Solve Belgaum dispute peacefully: Centre
The Centre has responded to a civil suit seeking transfer of Belgaum to Maharashtra, reports Satya Prakash.india Updated: Nov 17, 2006 21:12 IST
Amidst raging dispute between Karnataka and Maharashtra over Belgaum, the Centre has told the Supreme Court that linguistic criterion for resolution of boundary disputes between states would create practical problems and that it should be settled through mutual negotiations.
"Boundary dispute in any multi-lingual country are best resolved with mutual consent/agreement of the states concerned arrived at through amicable negotiations," the Centre said adding it was committed to facilitate negotiations between Karnataka and Maharashtra.
The Centre’s stand has been spelt out in a written statement filed by the Union Home Ministry in response to a civil suit instituted by Maharashtra seeking transfer of Marathi-speaking border areas of Karnataka including Belgaum to it.
It refused to admit Maharashtra’s claim that the then Home Minister GB Pant had assured the transfer of Marathi-speaking areas from the then State of Mysore (now Karnataka) to the State of Maharashtra.
The Centre said, "the language of the people is one among the several criteria for the inclusion of any area in a State.

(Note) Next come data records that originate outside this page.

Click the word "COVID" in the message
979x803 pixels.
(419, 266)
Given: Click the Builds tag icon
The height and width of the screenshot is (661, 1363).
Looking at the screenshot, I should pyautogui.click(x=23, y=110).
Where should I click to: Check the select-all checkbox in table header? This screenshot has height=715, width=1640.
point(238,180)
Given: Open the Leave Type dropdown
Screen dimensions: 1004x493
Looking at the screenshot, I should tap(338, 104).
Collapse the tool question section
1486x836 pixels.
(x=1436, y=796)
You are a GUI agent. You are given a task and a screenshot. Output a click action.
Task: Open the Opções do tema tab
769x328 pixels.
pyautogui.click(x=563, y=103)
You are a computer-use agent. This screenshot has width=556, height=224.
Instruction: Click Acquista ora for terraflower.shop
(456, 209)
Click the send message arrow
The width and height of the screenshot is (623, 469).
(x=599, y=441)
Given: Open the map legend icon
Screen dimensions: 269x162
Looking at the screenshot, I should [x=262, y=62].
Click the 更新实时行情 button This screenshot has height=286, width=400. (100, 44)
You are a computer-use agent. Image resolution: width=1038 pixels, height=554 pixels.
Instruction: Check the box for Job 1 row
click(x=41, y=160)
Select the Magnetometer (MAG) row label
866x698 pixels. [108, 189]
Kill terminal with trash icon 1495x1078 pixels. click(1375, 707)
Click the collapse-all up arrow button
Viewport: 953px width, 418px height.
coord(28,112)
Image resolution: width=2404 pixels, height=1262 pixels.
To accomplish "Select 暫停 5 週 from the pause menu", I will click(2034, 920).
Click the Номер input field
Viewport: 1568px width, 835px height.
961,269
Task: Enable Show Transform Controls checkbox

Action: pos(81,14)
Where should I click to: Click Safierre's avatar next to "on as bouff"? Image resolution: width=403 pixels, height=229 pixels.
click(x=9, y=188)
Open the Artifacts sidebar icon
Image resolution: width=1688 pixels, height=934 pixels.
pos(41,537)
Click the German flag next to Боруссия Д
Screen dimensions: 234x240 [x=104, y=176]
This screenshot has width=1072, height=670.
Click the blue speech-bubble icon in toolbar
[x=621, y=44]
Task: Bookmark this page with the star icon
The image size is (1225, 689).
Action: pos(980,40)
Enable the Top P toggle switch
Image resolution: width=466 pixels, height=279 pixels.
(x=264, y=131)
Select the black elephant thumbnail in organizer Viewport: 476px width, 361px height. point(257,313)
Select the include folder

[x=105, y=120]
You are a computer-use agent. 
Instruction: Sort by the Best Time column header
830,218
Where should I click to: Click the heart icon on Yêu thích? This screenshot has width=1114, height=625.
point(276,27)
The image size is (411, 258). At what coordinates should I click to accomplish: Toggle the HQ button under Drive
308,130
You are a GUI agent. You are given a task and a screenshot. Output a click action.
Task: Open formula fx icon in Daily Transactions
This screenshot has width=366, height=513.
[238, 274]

The Union Government as well as Parliament had considered all relevant factors during passing of the States Reorganization Act."
It sought to emphasize that "in the process of reorganization, a certain minimum amount of linguistic overlap is expected along the border areas."
The Centre said, "it is neither feasible nor desirable to demarcate the borders of villages, taluks and districts in manner that the people speaking one language can or may be retained in one state only."
Such a solution has severe practical problems and severe consequences, which have been succinctly laid out by the State Reorganization Commission in its 1955 Report, it said.
The boundary dispute between Maharashtra and Karnataka recently made headlines after the latter held a special session of the state assembly in Belguam as part of its opposition to the former’s claim over the Marathi-speaking areas. Maharashtra Deputy Chief Minister RR Patil had also made a visit to the Marathi-speaking areas of Karnataka.
Karnataka Chief Minister Kumaraswamy renamed Belgaum as Begavi and announced construction of a permanent Vidhan Soudha (legislative assembly) in the town where session would be held once in a year.